• **SUPPLIED DATA**
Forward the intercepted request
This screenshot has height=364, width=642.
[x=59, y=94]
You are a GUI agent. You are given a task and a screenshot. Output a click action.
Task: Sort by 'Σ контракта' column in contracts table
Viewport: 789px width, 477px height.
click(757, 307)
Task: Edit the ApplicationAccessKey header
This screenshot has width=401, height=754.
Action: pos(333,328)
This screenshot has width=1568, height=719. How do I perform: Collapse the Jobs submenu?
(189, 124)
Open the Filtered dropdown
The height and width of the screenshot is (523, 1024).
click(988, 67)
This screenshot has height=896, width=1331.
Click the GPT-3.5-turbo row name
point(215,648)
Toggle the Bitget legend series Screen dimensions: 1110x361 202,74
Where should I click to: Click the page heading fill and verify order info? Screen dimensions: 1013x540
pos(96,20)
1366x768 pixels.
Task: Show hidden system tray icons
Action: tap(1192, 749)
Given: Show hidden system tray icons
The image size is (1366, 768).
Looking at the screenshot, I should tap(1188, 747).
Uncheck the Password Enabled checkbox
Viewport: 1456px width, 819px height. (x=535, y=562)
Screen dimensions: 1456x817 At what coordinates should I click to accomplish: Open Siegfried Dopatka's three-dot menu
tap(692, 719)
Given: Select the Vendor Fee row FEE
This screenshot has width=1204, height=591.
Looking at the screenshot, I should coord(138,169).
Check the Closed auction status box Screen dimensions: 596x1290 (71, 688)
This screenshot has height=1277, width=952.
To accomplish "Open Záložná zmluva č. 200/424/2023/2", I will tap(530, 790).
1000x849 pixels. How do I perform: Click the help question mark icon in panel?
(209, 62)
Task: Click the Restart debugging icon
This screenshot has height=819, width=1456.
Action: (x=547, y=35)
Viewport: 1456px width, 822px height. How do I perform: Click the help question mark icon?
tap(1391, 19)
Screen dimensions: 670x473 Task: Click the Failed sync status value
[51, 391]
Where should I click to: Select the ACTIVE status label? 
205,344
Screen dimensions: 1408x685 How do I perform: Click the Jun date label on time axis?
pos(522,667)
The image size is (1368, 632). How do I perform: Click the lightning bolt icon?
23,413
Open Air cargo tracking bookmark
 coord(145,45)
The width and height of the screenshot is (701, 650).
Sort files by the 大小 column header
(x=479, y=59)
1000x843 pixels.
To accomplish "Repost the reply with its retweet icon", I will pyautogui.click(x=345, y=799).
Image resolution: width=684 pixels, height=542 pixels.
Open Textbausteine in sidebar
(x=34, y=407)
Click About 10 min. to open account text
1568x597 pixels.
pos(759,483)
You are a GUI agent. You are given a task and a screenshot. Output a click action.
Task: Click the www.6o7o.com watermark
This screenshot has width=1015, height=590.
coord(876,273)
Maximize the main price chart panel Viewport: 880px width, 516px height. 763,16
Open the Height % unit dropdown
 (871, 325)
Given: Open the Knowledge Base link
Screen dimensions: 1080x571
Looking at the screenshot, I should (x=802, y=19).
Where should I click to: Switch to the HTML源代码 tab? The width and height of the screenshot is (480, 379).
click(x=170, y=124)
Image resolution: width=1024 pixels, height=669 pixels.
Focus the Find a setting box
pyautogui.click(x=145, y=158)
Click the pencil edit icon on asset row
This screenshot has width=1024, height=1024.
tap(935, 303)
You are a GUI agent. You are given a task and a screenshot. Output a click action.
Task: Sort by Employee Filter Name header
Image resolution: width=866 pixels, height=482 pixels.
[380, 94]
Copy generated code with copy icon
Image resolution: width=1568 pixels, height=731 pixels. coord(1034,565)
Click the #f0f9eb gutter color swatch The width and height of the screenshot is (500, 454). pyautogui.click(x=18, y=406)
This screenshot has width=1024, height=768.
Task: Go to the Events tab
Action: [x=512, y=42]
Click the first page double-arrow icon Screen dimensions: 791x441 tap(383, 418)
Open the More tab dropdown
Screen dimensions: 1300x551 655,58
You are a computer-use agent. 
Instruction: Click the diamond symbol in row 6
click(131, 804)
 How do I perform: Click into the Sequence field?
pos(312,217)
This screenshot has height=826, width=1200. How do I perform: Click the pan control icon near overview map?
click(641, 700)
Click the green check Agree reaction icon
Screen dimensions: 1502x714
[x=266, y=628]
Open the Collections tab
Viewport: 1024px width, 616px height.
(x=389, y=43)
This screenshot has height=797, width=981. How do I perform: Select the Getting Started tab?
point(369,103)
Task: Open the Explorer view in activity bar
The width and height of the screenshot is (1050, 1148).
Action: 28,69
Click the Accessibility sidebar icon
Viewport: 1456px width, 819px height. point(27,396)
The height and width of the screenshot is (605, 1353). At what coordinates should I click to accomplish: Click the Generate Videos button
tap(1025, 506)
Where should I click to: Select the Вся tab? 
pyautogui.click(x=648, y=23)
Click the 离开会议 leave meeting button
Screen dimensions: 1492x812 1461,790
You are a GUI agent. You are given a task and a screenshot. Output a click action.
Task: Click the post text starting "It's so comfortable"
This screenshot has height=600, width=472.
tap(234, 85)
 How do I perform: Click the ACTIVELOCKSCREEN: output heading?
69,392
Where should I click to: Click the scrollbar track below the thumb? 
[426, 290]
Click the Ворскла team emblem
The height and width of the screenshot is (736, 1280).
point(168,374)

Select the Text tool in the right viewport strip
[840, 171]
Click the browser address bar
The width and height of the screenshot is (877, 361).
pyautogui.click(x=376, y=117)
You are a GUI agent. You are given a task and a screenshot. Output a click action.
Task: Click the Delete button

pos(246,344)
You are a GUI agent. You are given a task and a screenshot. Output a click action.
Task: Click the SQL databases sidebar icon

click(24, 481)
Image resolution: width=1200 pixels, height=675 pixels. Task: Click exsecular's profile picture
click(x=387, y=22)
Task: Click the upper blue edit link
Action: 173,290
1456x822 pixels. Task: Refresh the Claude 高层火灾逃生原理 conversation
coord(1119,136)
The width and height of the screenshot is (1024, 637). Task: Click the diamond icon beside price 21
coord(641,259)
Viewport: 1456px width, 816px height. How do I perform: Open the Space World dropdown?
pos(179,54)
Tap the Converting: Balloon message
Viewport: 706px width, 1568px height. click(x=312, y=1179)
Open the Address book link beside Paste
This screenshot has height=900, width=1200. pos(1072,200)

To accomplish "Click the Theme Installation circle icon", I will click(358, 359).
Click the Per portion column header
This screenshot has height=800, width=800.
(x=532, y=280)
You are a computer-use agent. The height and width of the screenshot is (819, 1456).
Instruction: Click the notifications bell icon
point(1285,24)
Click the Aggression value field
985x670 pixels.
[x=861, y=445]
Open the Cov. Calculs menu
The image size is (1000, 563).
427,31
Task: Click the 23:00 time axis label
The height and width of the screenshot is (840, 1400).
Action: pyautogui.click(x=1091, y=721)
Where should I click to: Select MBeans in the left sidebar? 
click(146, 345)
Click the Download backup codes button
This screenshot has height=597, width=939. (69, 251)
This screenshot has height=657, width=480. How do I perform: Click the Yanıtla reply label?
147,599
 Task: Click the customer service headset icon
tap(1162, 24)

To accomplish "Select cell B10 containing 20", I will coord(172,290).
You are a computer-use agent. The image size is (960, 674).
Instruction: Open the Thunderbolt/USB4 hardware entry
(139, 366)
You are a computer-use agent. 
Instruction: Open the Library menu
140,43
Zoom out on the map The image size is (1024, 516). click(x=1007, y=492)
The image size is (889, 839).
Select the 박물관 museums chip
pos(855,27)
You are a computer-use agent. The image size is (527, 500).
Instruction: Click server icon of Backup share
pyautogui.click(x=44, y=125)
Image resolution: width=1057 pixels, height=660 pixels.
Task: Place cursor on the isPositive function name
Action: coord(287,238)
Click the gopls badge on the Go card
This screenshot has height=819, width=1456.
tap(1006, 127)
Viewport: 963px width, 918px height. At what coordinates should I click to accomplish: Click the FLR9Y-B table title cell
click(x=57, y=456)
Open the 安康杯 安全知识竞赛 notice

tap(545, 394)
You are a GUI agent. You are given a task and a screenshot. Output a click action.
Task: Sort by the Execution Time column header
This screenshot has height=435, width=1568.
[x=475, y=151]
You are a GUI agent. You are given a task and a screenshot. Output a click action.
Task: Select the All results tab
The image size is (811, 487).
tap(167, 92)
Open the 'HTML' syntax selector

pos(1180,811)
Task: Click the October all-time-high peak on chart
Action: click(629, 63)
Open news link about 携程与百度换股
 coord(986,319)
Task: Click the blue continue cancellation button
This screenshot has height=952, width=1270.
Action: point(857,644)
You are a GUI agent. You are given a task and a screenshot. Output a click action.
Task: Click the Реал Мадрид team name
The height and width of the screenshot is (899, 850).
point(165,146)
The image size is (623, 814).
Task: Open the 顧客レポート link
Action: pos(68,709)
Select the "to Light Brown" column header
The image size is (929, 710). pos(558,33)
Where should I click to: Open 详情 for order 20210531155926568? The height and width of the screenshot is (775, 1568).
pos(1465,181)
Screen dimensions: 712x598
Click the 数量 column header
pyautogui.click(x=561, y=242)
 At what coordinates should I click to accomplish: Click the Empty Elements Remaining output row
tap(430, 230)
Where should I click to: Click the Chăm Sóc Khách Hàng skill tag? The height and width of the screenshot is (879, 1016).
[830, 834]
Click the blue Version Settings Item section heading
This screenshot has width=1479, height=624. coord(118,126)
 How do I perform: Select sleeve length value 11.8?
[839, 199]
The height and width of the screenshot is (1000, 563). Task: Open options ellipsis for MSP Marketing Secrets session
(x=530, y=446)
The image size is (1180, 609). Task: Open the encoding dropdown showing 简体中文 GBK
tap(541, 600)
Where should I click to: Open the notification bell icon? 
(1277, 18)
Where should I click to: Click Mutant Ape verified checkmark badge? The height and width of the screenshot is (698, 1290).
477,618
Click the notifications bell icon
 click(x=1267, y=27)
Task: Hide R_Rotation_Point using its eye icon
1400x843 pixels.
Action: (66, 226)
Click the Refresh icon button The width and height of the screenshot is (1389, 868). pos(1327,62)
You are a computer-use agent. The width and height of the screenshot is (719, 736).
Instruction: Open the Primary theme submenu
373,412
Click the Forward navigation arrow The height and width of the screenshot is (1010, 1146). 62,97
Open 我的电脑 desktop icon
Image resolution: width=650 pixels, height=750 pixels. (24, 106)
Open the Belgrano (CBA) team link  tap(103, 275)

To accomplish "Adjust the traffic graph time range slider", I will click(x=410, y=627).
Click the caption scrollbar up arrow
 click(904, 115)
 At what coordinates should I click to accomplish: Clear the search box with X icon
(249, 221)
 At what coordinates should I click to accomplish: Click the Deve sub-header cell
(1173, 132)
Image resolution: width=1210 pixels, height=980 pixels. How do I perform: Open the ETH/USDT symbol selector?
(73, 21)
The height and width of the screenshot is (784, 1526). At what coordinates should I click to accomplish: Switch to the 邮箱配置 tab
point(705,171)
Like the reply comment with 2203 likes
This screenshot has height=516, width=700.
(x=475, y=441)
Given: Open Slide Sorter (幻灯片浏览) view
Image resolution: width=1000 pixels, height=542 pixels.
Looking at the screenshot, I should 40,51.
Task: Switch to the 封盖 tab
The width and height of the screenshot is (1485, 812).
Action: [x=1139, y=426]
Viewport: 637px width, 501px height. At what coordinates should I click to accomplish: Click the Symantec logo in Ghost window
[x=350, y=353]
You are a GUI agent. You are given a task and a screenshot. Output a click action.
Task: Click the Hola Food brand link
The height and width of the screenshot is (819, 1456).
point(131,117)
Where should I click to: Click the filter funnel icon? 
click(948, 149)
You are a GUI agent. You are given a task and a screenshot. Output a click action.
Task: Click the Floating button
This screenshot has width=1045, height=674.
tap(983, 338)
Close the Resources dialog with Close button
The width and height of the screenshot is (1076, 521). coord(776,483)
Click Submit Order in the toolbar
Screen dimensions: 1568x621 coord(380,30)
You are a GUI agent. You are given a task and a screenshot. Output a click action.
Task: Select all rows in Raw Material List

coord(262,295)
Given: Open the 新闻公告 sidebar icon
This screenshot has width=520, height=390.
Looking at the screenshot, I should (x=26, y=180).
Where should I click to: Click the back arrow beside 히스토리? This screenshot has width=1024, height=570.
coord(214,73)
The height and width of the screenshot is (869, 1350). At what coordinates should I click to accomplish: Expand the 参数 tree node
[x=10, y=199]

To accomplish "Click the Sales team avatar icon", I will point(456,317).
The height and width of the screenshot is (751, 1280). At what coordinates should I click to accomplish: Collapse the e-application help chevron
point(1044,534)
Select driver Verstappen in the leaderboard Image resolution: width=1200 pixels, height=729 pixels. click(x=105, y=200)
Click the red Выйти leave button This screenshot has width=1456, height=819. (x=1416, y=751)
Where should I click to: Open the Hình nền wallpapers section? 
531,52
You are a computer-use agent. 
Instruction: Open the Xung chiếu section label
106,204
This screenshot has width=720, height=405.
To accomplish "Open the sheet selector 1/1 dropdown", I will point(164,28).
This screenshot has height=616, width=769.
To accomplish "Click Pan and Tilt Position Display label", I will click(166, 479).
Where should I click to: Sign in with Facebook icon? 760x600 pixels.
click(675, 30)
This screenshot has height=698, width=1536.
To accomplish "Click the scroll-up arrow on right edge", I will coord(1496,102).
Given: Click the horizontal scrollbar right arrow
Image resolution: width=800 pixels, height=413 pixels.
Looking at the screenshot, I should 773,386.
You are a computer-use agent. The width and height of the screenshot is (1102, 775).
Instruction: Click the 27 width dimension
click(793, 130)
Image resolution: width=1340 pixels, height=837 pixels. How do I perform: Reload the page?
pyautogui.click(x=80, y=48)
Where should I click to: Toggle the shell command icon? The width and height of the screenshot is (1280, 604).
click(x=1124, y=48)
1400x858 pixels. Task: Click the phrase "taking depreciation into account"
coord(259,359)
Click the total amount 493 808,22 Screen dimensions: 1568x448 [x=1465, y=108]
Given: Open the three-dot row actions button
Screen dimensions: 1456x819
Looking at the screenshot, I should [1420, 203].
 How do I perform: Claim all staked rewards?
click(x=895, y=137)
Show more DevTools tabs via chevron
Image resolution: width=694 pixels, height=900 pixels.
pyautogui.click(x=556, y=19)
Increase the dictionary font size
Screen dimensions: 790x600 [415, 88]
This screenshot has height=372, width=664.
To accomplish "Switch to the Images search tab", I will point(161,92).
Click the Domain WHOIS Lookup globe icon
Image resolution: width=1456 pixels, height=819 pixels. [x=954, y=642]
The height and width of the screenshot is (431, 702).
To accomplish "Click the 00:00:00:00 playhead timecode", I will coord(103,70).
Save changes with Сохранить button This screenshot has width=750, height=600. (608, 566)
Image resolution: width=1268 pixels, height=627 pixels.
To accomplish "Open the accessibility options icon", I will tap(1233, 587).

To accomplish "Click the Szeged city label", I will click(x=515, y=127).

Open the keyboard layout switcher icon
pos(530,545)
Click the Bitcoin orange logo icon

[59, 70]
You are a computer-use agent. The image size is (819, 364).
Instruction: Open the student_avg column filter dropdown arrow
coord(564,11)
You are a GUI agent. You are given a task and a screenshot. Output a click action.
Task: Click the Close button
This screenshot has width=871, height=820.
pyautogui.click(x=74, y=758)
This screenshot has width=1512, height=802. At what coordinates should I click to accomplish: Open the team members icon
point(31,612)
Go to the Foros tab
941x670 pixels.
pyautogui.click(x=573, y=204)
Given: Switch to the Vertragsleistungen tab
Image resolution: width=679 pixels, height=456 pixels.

• **REQUIRED WORK**
From the records above, pull out each line that contains the word "three".

• **FINAL RESULT**
Screen dimensions: 1456x817 At what coordinates should I click to accomplish: Open Siegfried Dopatka's three-dot menu
Given: Open the three-dot row actions button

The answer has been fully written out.